*Assignment*. The lines to extract run from the start of the records through the line with "Task: Select Внесение изменений in sidebar", both ends included; drop the pictures.

[Pixel coordinate grounding data]

------------------------------------------------------------

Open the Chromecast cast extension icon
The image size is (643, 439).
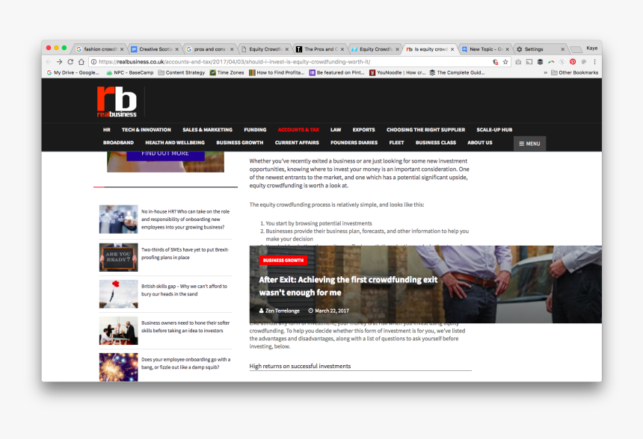(529, 61)
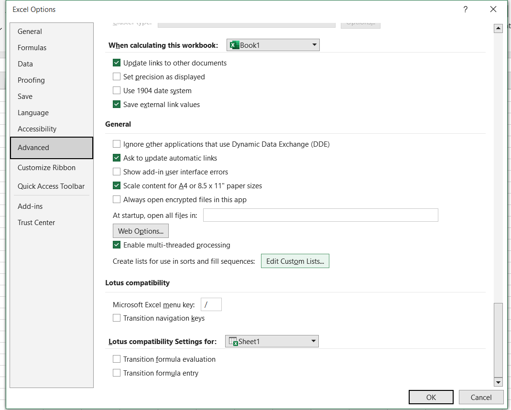Screen dimensions: 511x410
Task: Enable 'Set precision as displayed'
Action: (x=116, y=76)
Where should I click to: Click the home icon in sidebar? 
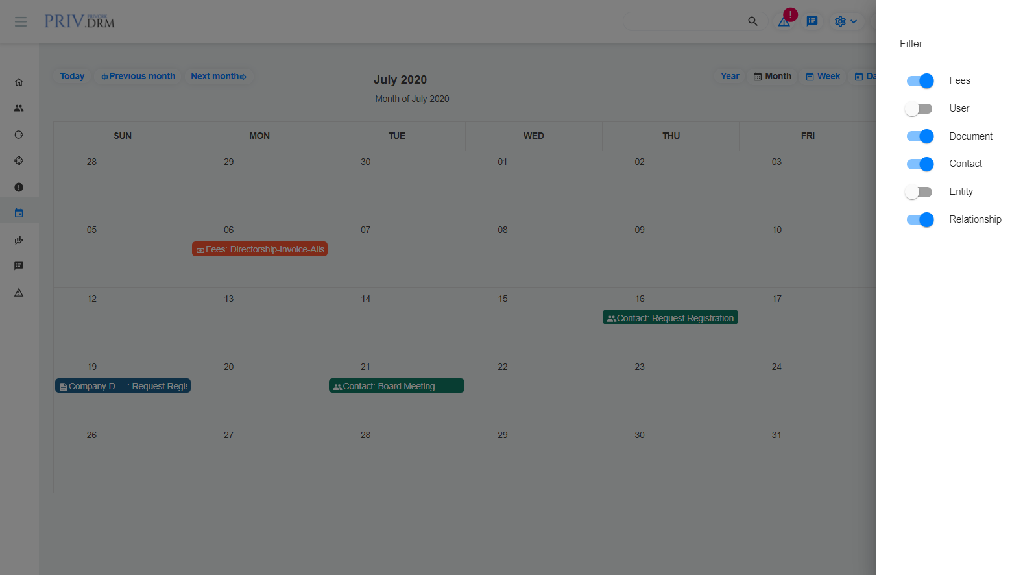(19, 82)
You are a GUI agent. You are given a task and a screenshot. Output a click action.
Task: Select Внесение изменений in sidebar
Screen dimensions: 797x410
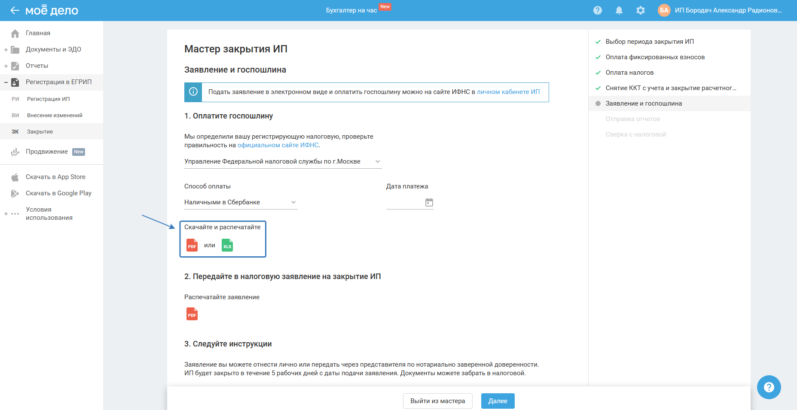(x=55, y=115)
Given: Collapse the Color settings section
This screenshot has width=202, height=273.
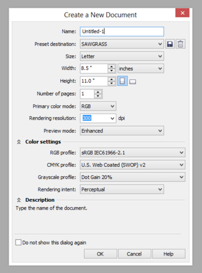Looking at the screenshot, I should click(19, 142).
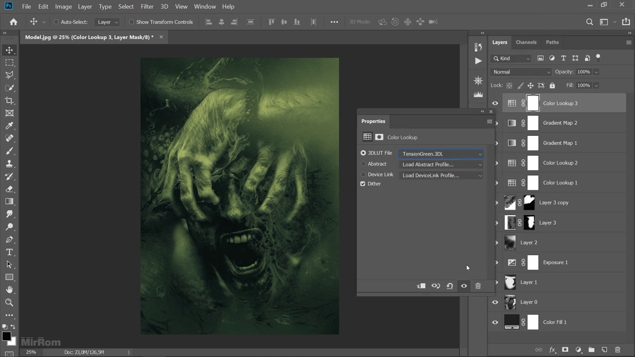This screenshot has height=357, width=635.
Task: Uncheck the Dither checkbox
Action: 363,184
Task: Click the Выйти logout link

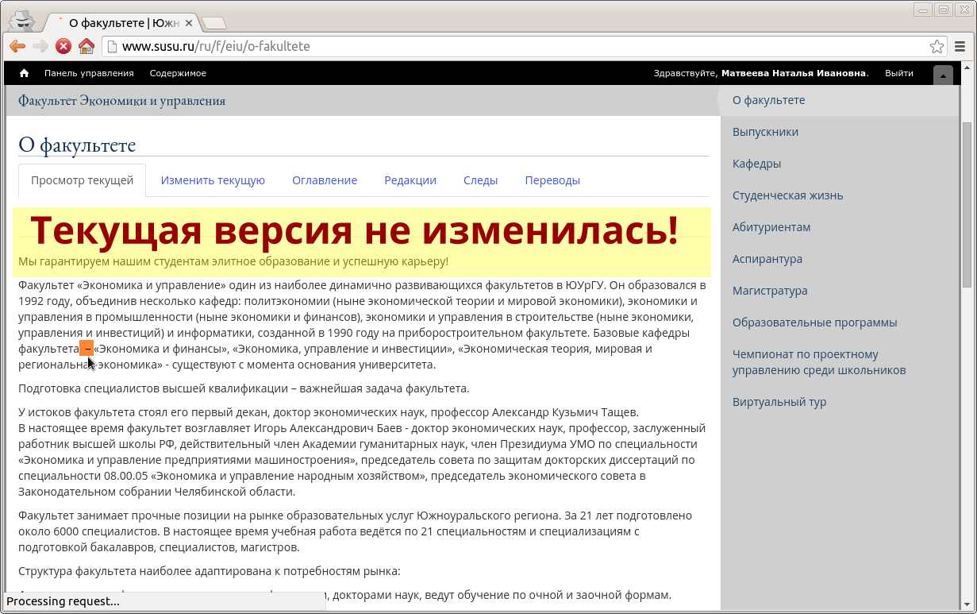Action: click(x=898, y=73)
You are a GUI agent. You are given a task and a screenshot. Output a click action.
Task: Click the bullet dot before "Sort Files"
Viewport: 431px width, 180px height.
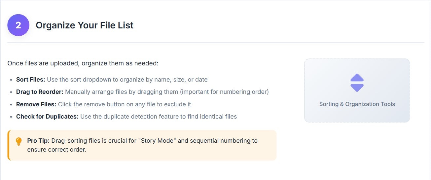click(12, 80)
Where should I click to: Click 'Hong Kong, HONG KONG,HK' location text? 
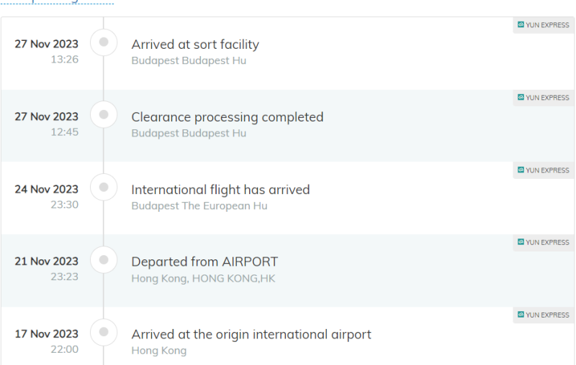203,279
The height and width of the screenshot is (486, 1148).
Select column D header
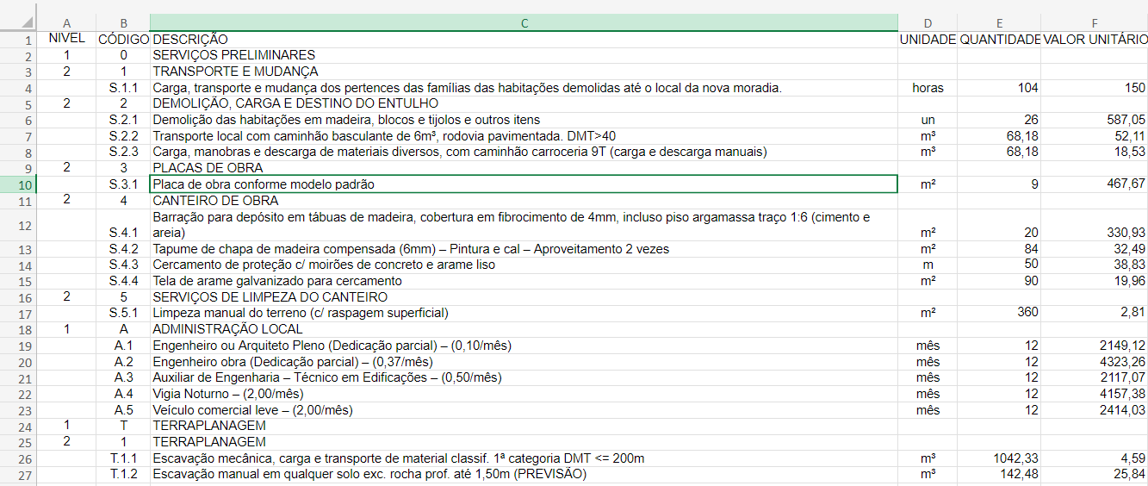(x=928, y=23)
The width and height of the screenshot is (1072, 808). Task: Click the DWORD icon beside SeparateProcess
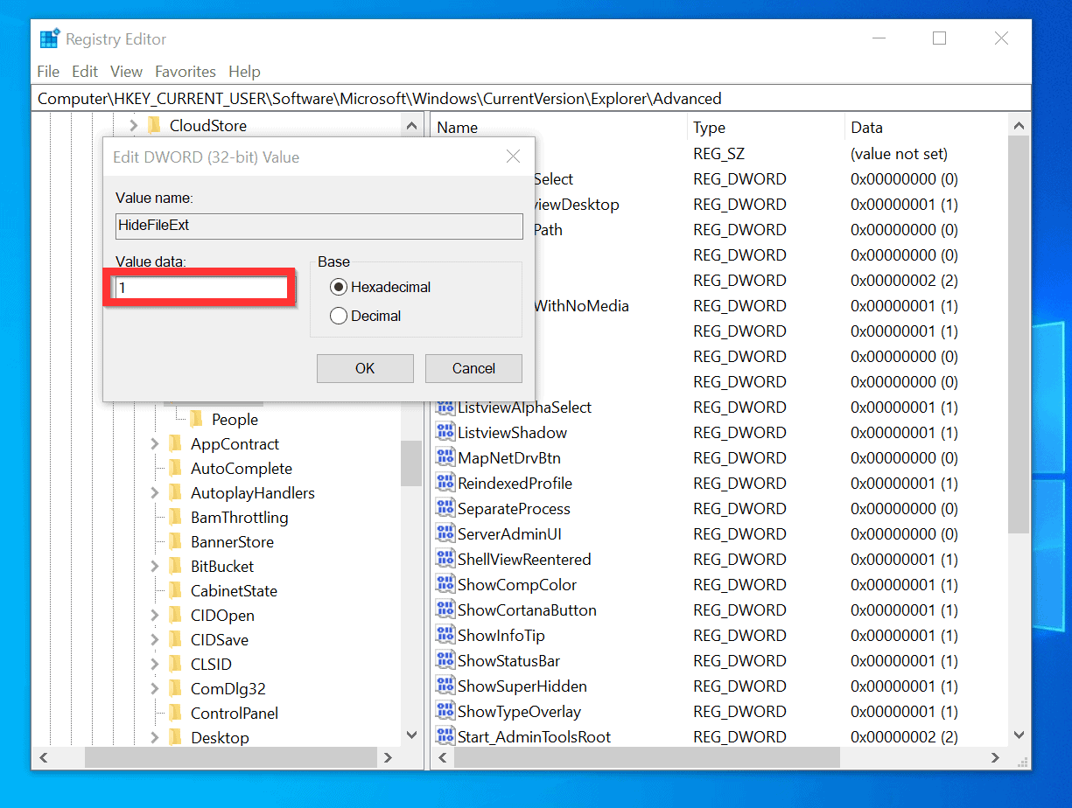coord(444,508)
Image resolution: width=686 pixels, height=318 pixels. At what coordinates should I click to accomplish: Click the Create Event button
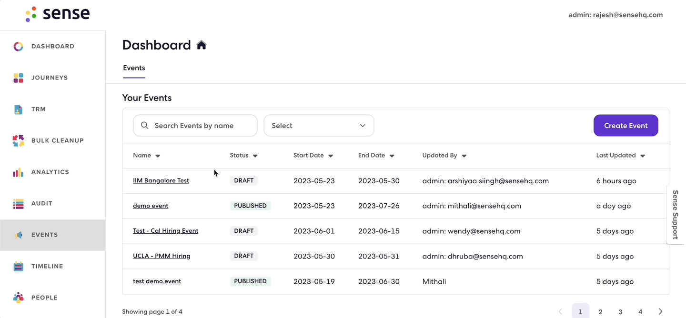pos(625,125)
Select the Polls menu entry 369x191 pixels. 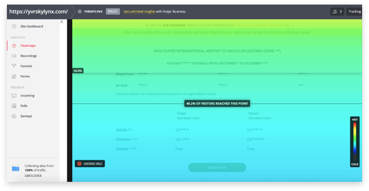25,106
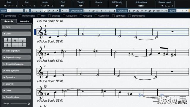Expand the Keys symbol section
Screen dimensions: 190x107
click(17, 27)
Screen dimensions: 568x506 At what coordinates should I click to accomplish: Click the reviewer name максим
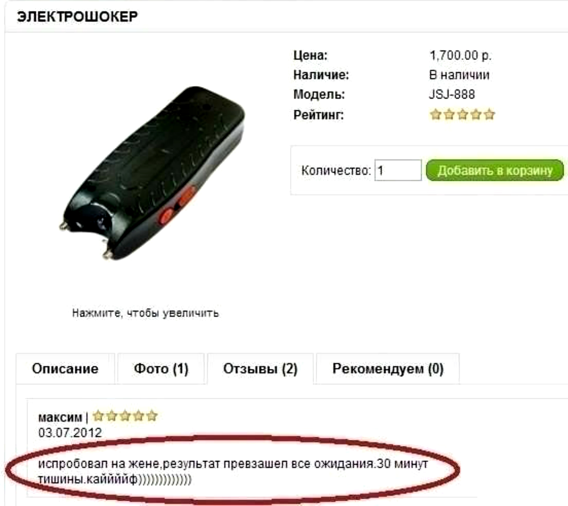[x=60, y=417]
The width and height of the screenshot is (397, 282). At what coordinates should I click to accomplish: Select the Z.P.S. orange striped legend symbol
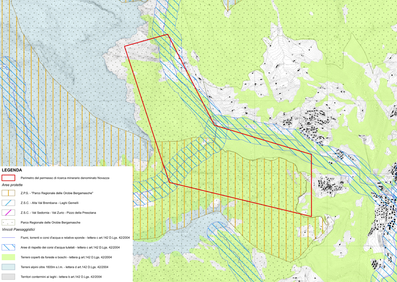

------------------------------------------------------------

*Written response*.
Open the Chromecast cast extension icon
The image size is (643, 439).
(529, 61)
Screen dimensions: 511x410
Task: Enable 'Set precision as displayed'
Action: (x=116, y=76)
Where should I click to: Click the home icon in sidebar? 
(19, 82)
You are a GUI agent. You are given a task and a screenshot. Output a click action.
Task: Select Внесение изменений in sidebar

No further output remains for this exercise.